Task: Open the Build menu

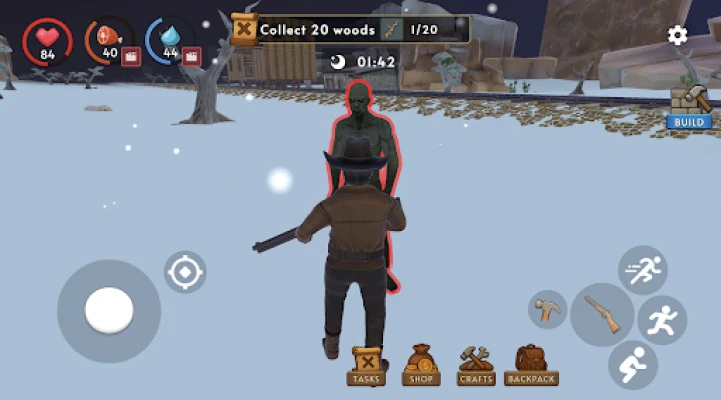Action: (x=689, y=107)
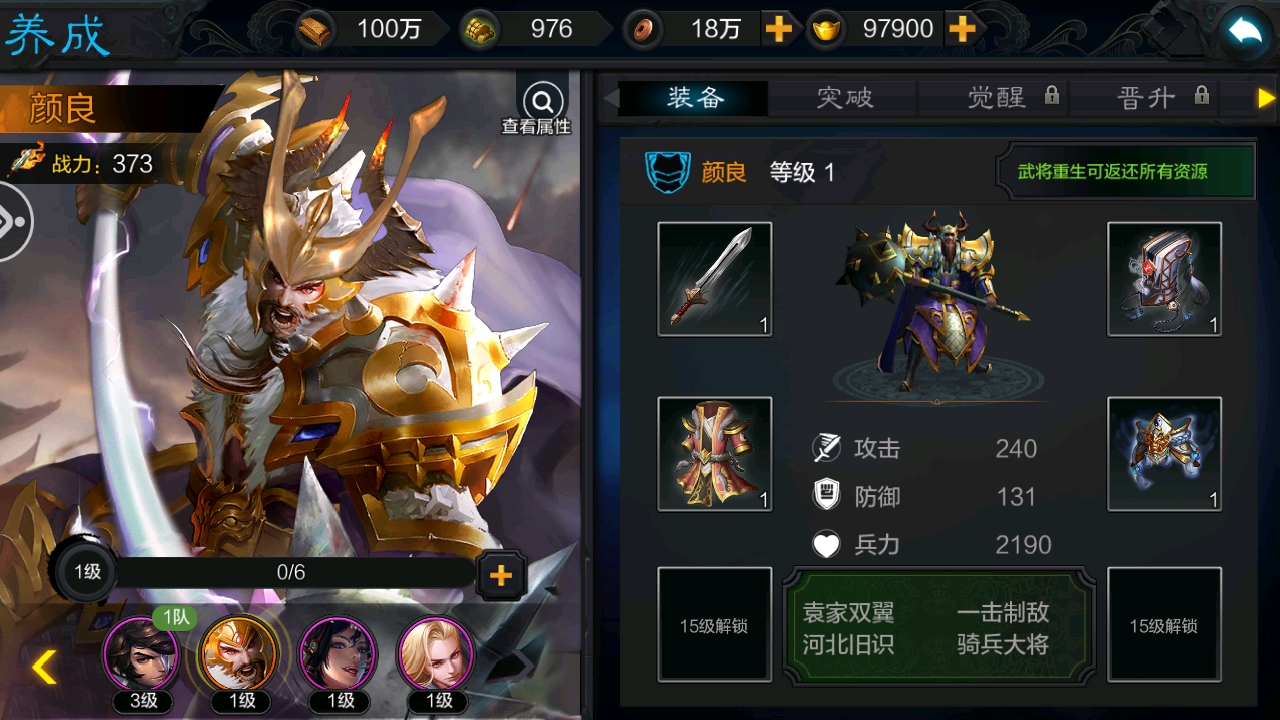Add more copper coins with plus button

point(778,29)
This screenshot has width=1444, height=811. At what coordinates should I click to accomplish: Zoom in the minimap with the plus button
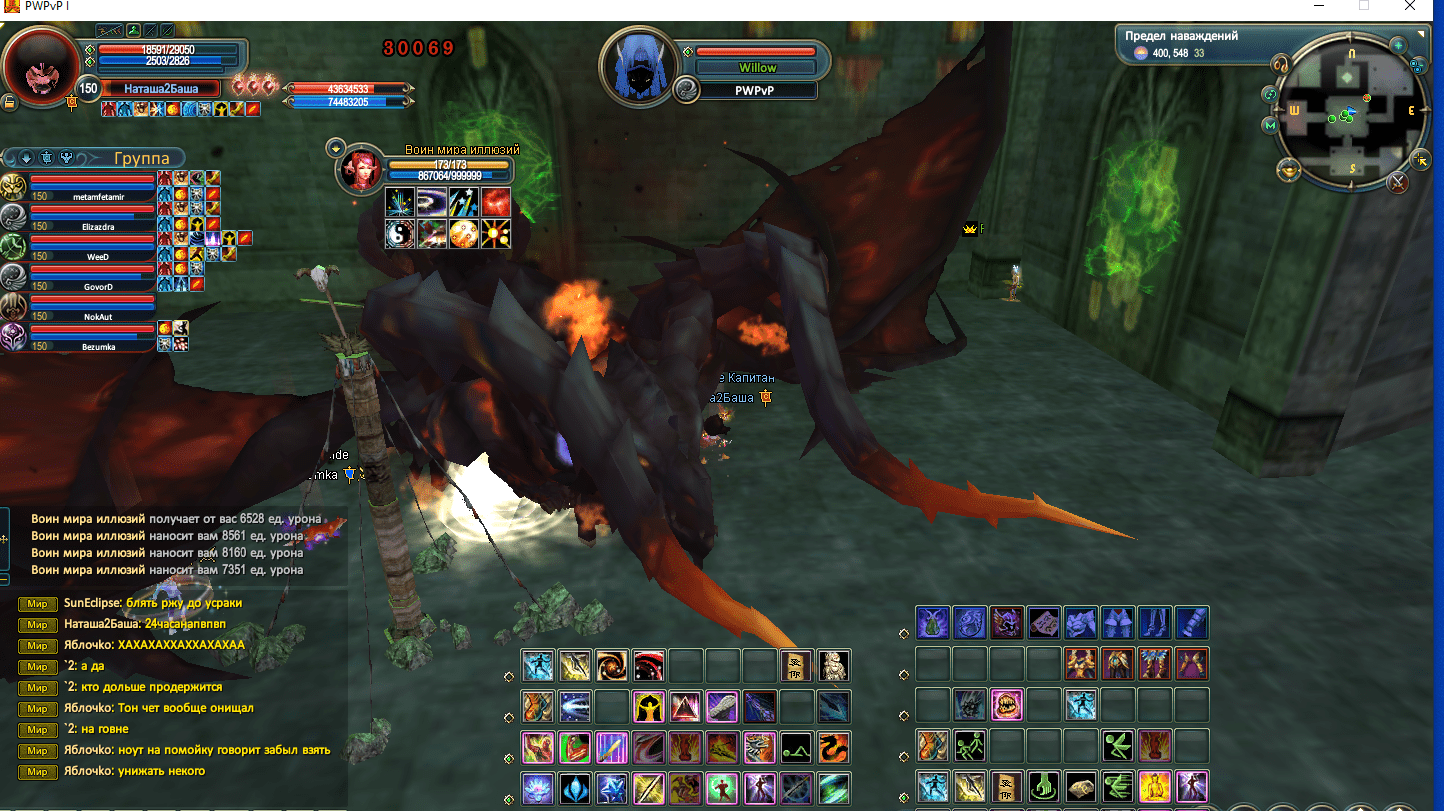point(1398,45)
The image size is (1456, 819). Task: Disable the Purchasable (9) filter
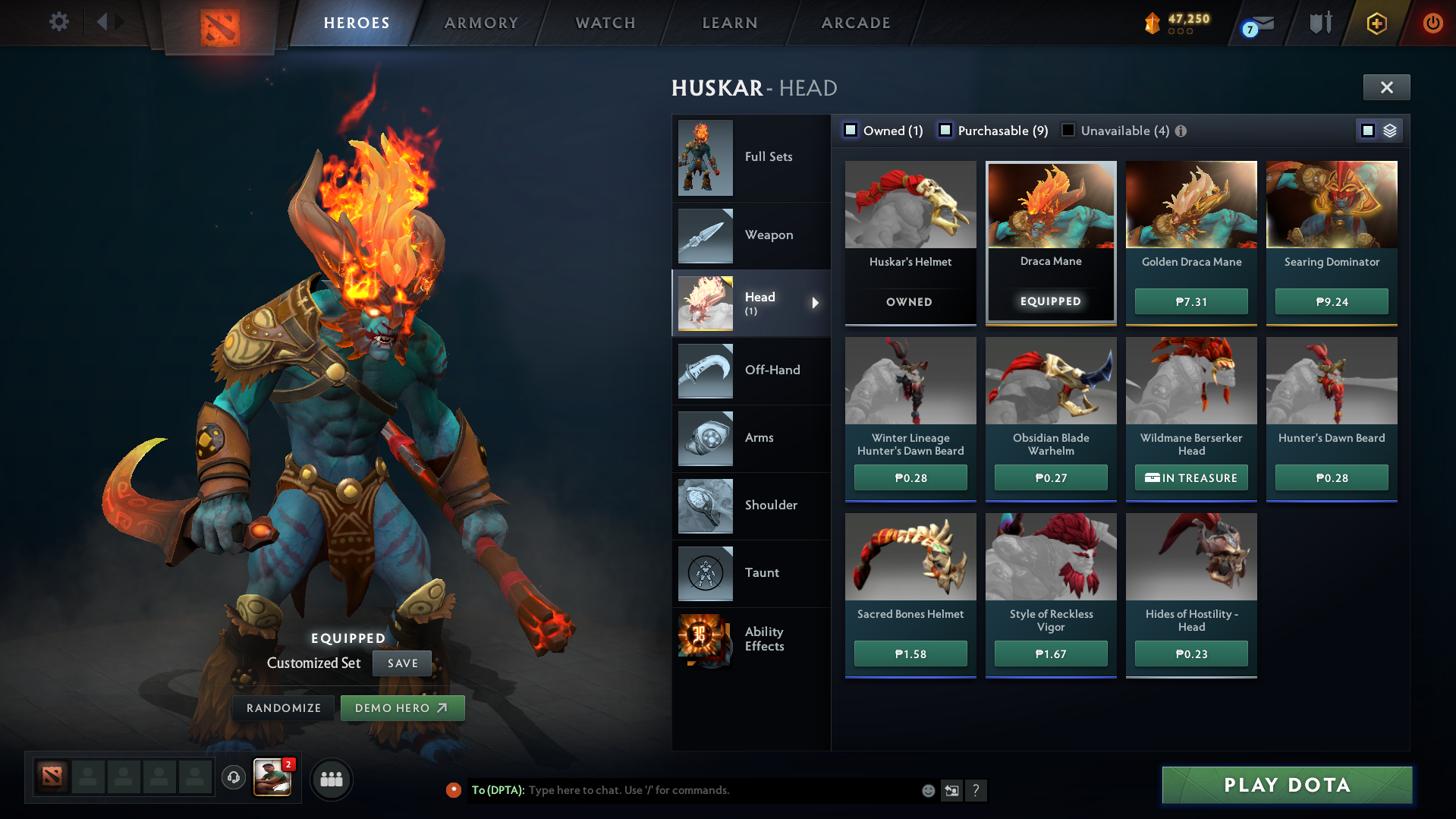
-------------------------
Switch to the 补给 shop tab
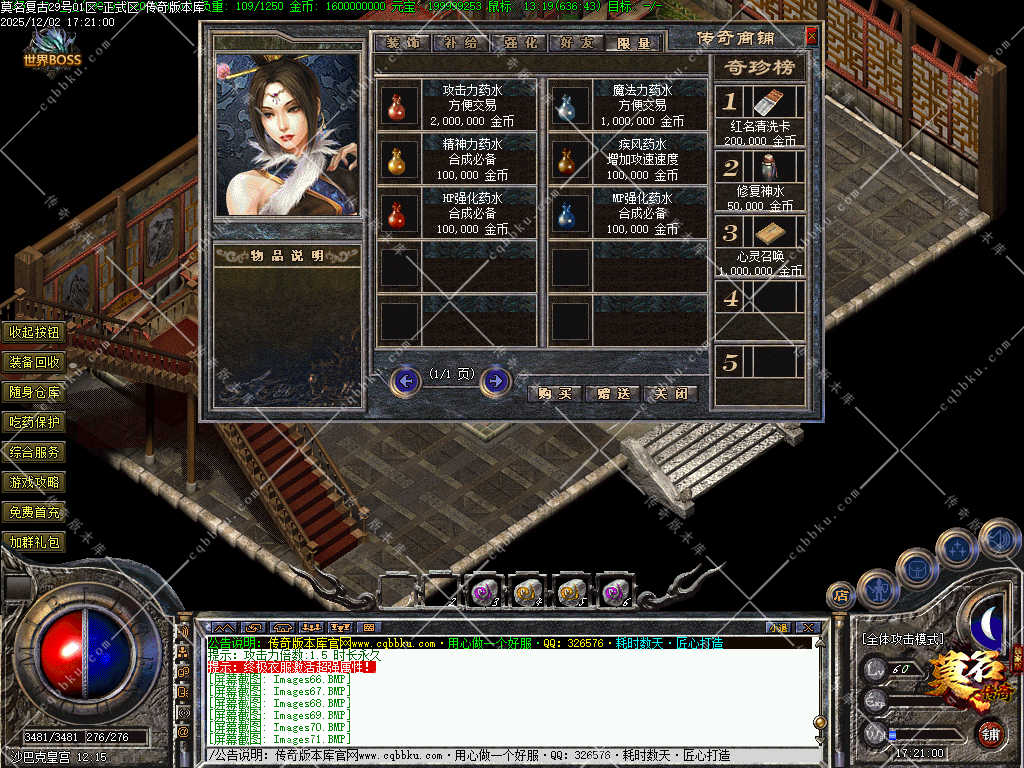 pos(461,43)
-------------------------
# DO THIS
How many of the lines above contain the word "Task", with case counting? Give only the number.

# ANSWER FOR THIS EXERCISE
2